PROBABLYPWNED
VulnerabilitiesApril 18, 20263 min read

FortiSandbox Auth Bypass and RCE Flaws Score CVSS 9.1

Fortinet patches two critical FortiSandbox vulnerabilities allowing unauthenticated attackers to bypass authentication and execute code. Upgrade to 4.4.9 or 5.0.6 immediately.

Marcus Chen

Two critical vulnerabilities in Fortinet's FortiSandbox malware analysis platform allow unauthenticated attackers to bypass authentication and execute arbitrary commands on vulnerable systems. Both flaws carry a CVSS score of 9.1, and Fortinet has released patches addressing the issues.

FortiSandbox serves as a critical security control in many enterprise environments, analyzing suspicious files before they reach endpoints. A compromised sandbox instance could allow attackers to pass malicious files as clean to dependent Fortinet products—or serve as a foothold for lateral movement across the network.

The Vulnerabilities

CVE-2026-39813: Authentication Bypass via Path Traversal

A path traversal vulnerability in the FortiSandbox JRPC API allows unauthenticated attackers to bypass authentication through specially crafted HTTP requests. The flaw affects FortiSandbox versions 4.4.0 through 4.4.8 and 5.0.0 through 5.0.5.

Successful exploitation grants attackers access to the sandbox management interface without credentials, opening the door to configuration manipulation, data exfiltration, or follow-on attacks.

CVE-2026-39808: OS Command Injection

An improper neutralization of OS commands in FortiSandbox allows unauthenticated attackers to execute arbitrary code via crafted HTTP requests. This vulnerability affects versions 4.4.0 through 4.4.8.

Combined with the auth bypass, attackers could achieve complete system compromise without any prior access.

Why FortiSandbox Compromise Matters

Malware sandboxes occupy a trusted position in security architectures. When FortiSandbox analyzes a file and declares it safe, downstream security products act on that verdict. An attacker controlling the sandbox could:

  • Mark malicious files as benign, allowing them through email gateways and web filters
  • Extract sensitive files submitted for analysis
  • Use the compromised system as a pivot point into segmented network zones

Fortinet products have faced sustained targeting over the past year. We covered a FortiClient EMS SQL injection flaw last month that reached CISA's Known Exploited Vulnerabilities catalog within weeks of disclosure. Organizations running Fortinet appliances should assume threat actors are watching every advisory.
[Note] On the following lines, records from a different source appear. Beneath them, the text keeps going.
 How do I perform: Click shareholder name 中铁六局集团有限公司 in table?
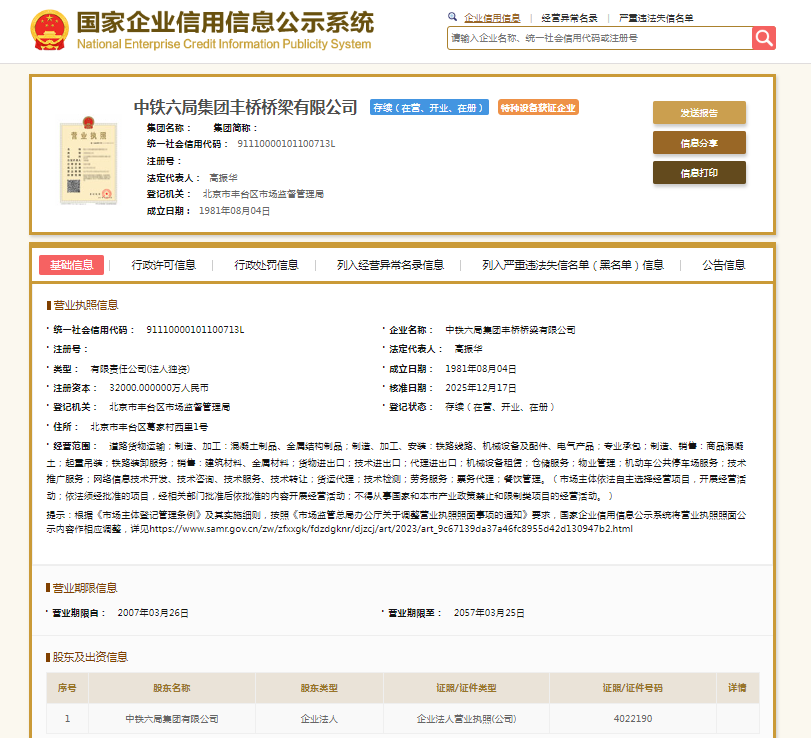tap(171, 718)
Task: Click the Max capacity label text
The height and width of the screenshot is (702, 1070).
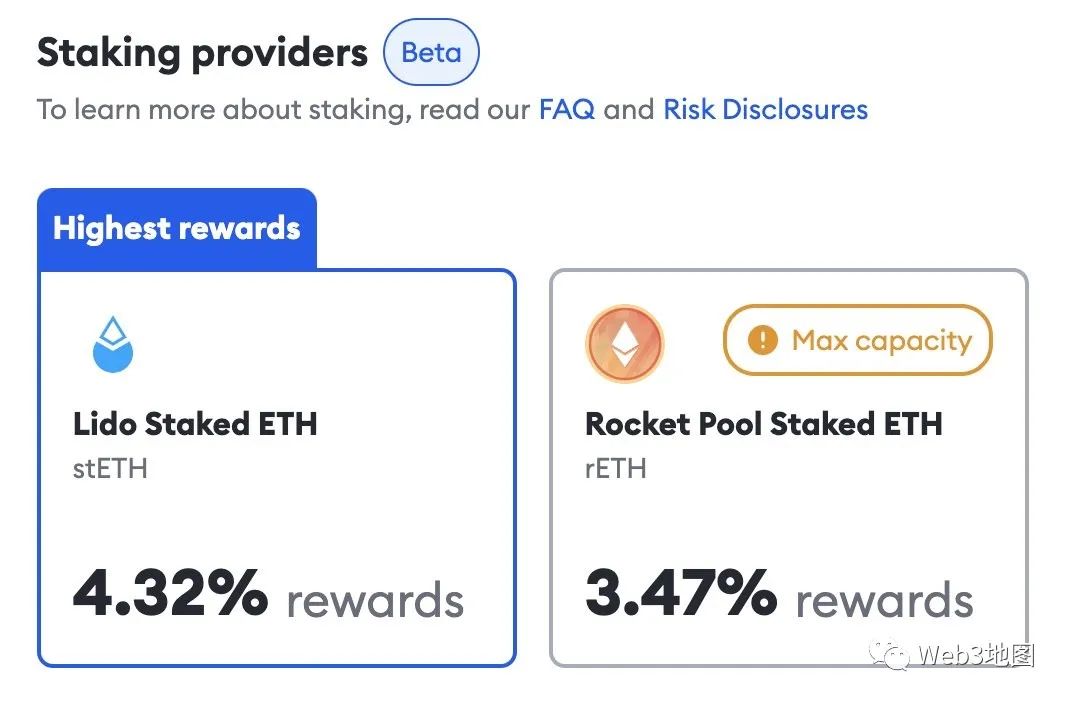Action: click(x=881, y=341)
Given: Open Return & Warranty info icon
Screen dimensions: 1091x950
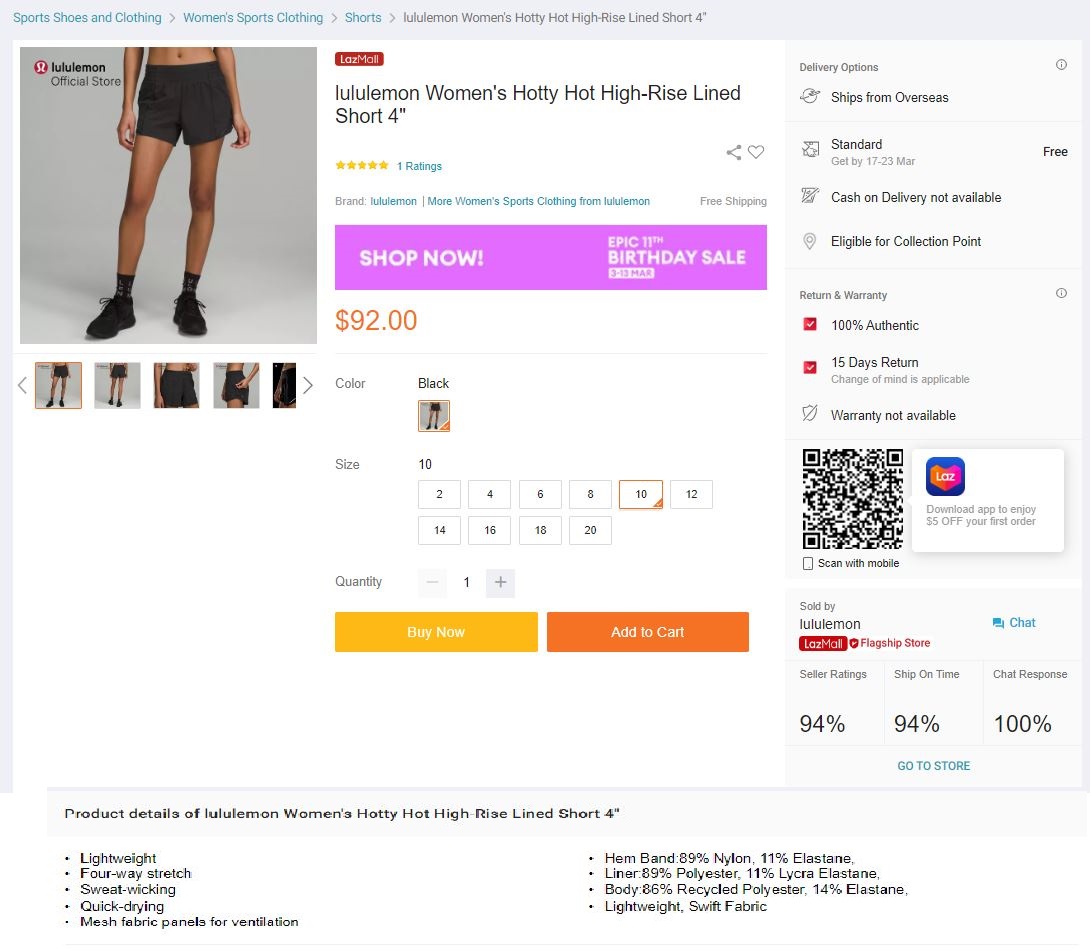Looking at the screenshot, I should pyautogui.click(x=1061, y=293).
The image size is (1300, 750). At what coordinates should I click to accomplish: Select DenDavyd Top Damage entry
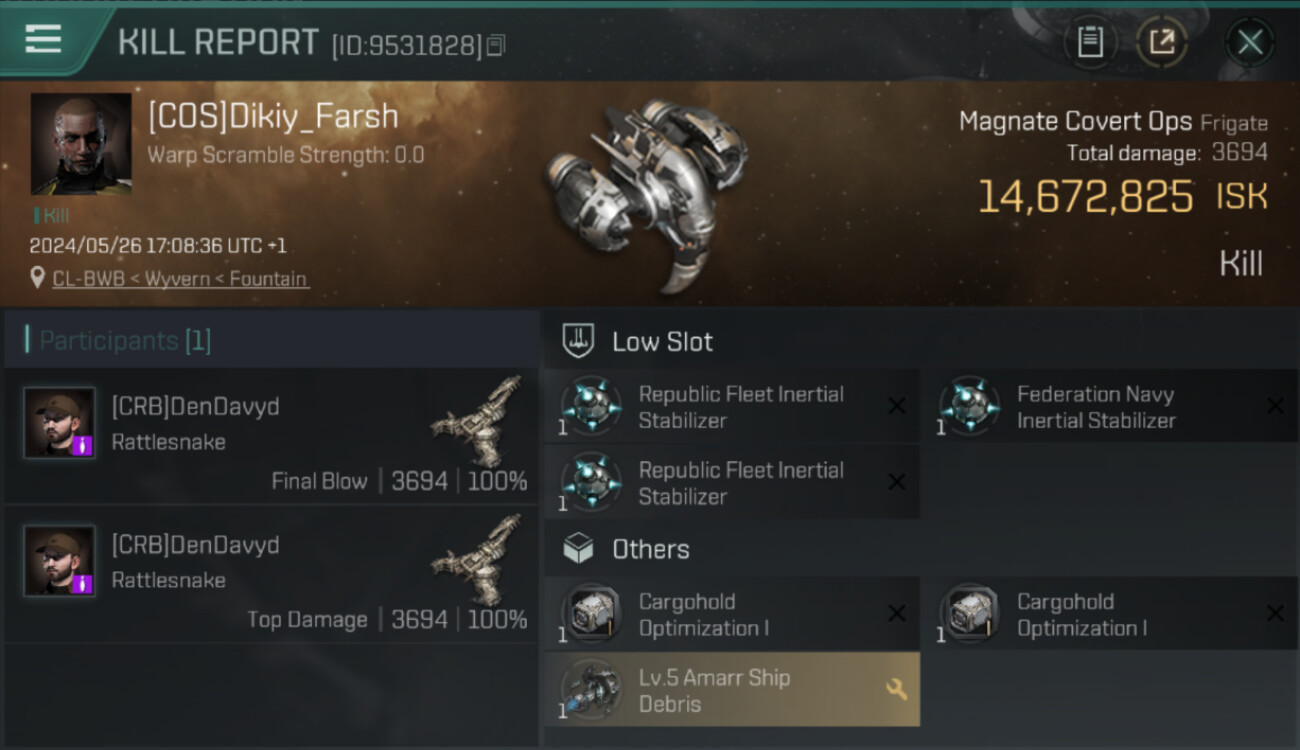tap(272, 574)
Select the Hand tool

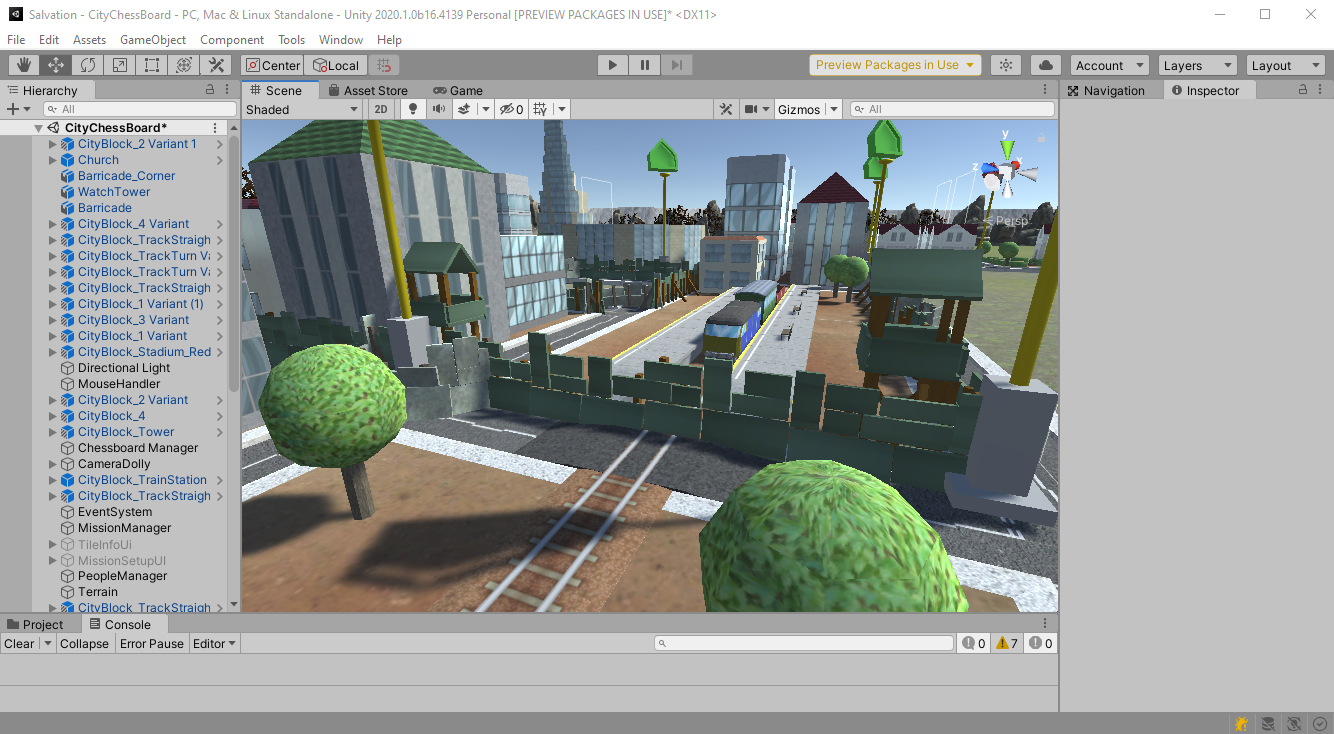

Affected Versions and Patches

BranchAffected VersionsFixed Version
5.0.x5.0.0 - 5.0.55.0.6
4.4.x4.4.0 - 4.4.84.4.9

Additional Fixes

Fortinet's April security advisory also addresses three medium-severity issues:

  • CVE-2025-61886 and CVE-2026-39812: Cross-site scripting vulnerabilities in the web interface
  • CVE-2026-25691: Arbitrary directory deletion via CLI

Recommended Actions

  1. Upgrade immediately to FortiSandbox 4.4.9 or 5.0.6
  2. Restrict management access to trusted networks only—do not expose FortiSandbox interfaces to the internet
  3. Monitor for anomalies in sandbox verdicts and submitted file volumes
  4. Review network segmentation to limit blast radius if a security appliance is compromised

No Exploitation Reported—Yet

Fortinet has not indicated these vulnerabilities are under active exploitation. But Fortinet advisories have a history of attracting rapid attacker attention. The critical FortiGate auth bypass disclosed earlier this year saw exploitation attempts within days.

Organizations should treat this as urgent. Sandboxes see sensitive files from across the enterprise. A compromised sandbox doesn't just let malware through—it gives attackers visibility into what your organization considers suspicious enough to analyze.

For organizations still running older FortiSandbox versions, the security advisory is available through Fortinet's PSIRT portal.